======== Document excerpt ========

Enlightened Education
Philosophy for children's linguistic, logical and cognitive competence
Collective Contribution by Philip Fortune
I believe that introducing dicipline of philisophy early in a child's curriculum will go a long way in improving the quality and values of our young citizens.
Children's reasoning and moral judgment need to be strengthened. A major aim of education is to make children more reasonable. Let us therefore make reasoning and judgment available to children under the auspices of philosophy?
An added advantage of introducing philosophy into the grade school has been the realization that this would be an ideal way of having children study values, for in philosophy, conceptual analysis plays a major role.
Children, students would learn how to reason more effectively, and how to make better judgments by applying their reasoning to life situations. Many problematic issues are encountered and examined. The students deliberate among themselves, and this process is then internalized, and they become more reflective and begin to think for themselves.

======== Data listing ========

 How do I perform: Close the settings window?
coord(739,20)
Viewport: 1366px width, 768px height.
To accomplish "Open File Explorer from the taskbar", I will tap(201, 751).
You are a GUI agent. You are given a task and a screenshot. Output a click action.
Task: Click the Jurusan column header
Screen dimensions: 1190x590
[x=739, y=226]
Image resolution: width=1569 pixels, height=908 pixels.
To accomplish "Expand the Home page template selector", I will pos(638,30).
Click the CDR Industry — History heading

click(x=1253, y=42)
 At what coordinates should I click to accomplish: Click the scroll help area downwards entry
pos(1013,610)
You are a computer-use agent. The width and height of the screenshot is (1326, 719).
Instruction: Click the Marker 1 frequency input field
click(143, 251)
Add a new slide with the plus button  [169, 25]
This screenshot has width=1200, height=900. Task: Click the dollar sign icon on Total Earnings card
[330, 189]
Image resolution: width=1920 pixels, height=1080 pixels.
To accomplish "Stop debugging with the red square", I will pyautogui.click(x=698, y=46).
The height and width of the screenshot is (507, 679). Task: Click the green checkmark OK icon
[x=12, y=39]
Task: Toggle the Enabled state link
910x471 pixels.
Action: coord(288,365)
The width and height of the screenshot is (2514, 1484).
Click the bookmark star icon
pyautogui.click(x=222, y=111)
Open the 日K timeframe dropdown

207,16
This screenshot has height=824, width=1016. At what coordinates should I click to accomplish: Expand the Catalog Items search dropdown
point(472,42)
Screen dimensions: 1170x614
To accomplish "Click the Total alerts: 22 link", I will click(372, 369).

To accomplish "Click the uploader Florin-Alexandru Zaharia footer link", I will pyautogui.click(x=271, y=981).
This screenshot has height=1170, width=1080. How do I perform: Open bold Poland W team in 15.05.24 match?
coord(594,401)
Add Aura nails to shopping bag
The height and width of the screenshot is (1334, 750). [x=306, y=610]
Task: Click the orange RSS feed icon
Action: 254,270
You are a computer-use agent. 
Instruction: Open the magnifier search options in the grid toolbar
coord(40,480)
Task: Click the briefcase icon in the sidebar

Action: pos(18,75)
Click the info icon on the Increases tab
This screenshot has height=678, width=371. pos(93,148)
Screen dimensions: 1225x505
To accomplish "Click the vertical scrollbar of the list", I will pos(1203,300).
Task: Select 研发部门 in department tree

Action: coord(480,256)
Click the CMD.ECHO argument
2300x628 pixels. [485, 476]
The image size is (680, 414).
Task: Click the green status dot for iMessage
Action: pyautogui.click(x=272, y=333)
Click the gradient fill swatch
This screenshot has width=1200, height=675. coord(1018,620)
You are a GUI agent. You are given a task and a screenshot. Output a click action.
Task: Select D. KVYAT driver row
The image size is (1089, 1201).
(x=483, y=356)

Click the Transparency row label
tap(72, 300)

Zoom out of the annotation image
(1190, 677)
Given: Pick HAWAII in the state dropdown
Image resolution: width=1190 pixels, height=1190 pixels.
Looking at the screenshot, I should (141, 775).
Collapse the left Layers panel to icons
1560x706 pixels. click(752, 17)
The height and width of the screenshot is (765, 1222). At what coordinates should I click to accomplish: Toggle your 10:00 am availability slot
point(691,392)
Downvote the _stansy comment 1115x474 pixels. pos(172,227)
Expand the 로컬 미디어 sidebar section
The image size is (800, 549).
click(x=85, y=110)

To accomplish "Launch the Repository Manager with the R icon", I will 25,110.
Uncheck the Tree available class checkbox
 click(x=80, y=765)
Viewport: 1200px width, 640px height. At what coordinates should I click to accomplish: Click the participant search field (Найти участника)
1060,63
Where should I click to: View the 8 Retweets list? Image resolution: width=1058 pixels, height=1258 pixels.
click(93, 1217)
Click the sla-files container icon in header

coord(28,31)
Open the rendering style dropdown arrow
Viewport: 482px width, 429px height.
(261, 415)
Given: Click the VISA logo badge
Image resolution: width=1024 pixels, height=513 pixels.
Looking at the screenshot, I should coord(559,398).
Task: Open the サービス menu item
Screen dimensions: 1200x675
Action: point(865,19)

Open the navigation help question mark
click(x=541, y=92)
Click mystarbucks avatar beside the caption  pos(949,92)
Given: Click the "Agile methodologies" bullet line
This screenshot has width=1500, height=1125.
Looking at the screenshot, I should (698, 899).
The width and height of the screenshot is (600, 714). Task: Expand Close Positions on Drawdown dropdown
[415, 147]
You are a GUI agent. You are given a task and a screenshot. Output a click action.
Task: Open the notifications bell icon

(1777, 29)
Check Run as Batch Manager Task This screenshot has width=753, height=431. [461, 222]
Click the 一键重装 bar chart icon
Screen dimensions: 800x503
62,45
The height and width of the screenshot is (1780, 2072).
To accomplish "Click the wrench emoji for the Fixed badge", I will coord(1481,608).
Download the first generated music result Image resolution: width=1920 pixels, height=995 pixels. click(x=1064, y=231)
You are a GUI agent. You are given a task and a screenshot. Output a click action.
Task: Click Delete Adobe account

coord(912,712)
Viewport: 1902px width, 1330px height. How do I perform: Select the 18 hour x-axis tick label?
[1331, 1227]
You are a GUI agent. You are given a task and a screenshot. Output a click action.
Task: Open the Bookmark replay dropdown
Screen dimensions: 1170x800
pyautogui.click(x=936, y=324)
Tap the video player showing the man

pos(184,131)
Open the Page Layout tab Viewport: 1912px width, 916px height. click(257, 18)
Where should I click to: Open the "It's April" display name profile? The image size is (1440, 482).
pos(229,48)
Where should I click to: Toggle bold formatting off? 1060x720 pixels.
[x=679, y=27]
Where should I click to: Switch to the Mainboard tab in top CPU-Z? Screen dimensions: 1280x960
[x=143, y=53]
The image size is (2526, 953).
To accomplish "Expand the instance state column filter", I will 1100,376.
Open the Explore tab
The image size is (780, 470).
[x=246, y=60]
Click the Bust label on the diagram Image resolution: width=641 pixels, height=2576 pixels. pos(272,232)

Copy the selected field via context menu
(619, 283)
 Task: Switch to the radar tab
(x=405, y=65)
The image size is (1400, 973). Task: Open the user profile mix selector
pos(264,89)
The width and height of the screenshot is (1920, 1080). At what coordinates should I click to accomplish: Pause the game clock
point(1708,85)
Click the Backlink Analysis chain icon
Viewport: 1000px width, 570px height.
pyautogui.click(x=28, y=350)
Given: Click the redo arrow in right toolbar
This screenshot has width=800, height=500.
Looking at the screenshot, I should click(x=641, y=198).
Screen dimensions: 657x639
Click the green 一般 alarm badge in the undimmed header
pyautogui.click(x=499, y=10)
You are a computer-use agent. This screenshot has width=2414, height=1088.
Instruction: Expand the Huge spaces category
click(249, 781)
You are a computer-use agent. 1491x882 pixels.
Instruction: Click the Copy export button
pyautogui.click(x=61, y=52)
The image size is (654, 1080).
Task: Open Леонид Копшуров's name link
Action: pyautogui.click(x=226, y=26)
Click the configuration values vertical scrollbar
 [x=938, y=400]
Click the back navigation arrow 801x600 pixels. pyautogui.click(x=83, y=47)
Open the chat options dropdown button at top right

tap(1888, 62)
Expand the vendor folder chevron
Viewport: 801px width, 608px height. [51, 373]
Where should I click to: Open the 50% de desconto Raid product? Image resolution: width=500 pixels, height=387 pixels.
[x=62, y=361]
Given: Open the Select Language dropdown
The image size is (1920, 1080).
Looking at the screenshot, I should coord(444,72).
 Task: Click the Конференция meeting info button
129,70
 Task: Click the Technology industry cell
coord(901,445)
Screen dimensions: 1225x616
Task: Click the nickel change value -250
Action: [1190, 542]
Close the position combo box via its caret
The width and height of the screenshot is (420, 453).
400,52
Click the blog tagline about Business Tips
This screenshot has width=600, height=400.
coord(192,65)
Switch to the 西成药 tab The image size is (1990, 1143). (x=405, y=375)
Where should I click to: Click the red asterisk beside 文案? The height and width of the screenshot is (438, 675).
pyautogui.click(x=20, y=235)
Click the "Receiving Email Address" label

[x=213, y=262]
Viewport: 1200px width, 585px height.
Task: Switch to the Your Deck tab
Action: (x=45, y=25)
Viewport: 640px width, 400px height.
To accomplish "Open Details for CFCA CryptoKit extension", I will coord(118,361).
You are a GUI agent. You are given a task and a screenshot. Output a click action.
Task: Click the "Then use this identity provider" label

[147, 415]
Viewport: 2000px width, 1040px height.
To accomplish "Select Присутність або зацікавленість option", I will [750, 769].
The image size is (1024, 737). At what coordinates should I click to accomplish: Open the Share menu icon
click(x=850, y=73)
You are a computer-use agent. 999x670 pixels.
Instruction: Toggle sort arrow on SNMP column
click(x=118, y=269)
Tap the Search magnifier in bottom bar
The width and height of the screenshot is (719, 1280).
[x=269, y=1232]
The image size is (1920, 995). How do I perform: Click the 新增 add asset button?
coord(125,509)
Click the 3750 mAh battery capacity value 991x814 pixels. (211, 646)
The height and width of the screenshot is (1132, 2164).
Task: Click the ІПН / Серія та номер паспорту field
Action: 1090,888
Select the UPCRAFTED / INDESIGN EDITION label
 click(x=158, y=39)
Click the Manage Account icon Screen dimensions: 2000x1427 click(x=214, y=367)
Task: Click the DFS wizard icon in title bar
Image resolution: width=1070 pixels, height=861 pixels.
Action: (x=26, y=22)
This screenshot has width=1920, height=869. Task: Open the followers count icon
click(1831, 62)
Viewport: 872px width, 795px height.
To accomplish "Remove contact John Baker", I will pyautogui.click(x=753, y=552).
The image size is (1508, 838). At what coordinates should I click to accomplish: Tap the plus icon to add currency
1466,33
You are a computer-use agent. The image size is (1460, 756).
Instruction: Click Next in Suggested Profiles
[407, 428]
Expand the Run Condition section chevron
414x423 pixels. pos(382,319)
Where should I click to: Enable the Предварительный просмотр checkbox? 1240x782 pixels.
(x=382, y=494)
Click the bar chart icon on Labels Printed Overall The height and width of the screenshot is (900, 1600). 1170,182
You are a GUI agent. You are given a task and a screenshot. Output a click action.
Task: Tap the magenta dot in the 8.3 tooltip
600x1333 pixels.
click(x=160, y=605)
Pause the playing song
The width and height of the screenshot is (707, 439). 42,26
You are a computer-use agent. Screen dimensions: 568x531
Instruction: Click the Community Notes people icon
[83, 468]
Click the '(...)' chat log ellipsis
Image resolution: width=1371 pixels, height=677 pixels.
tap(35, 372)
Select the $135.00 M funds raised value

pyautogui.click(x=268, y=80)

========

Extend the essay on teaching philosophy to children with a few more sentences that pick up after its final line.

These classroom deliberations evoke thinking that is skillful and deliberate, thinking that employs relevant criteria, is self-correcting, and is sensitive to context. It is not just any kind of thinking: it is critical thinking. The classroom dialogue is something students find irresistible: they can't help joining in, contributing their own reflections to the discussion. In this way, cognitive skillfulness is acquired naturally and in context, rather than in isolated drills.
Philosophy for Children sharpens children's linguistic, logical and cognitive competence. If any subject should be added to the school curriculum, it should be philosophy.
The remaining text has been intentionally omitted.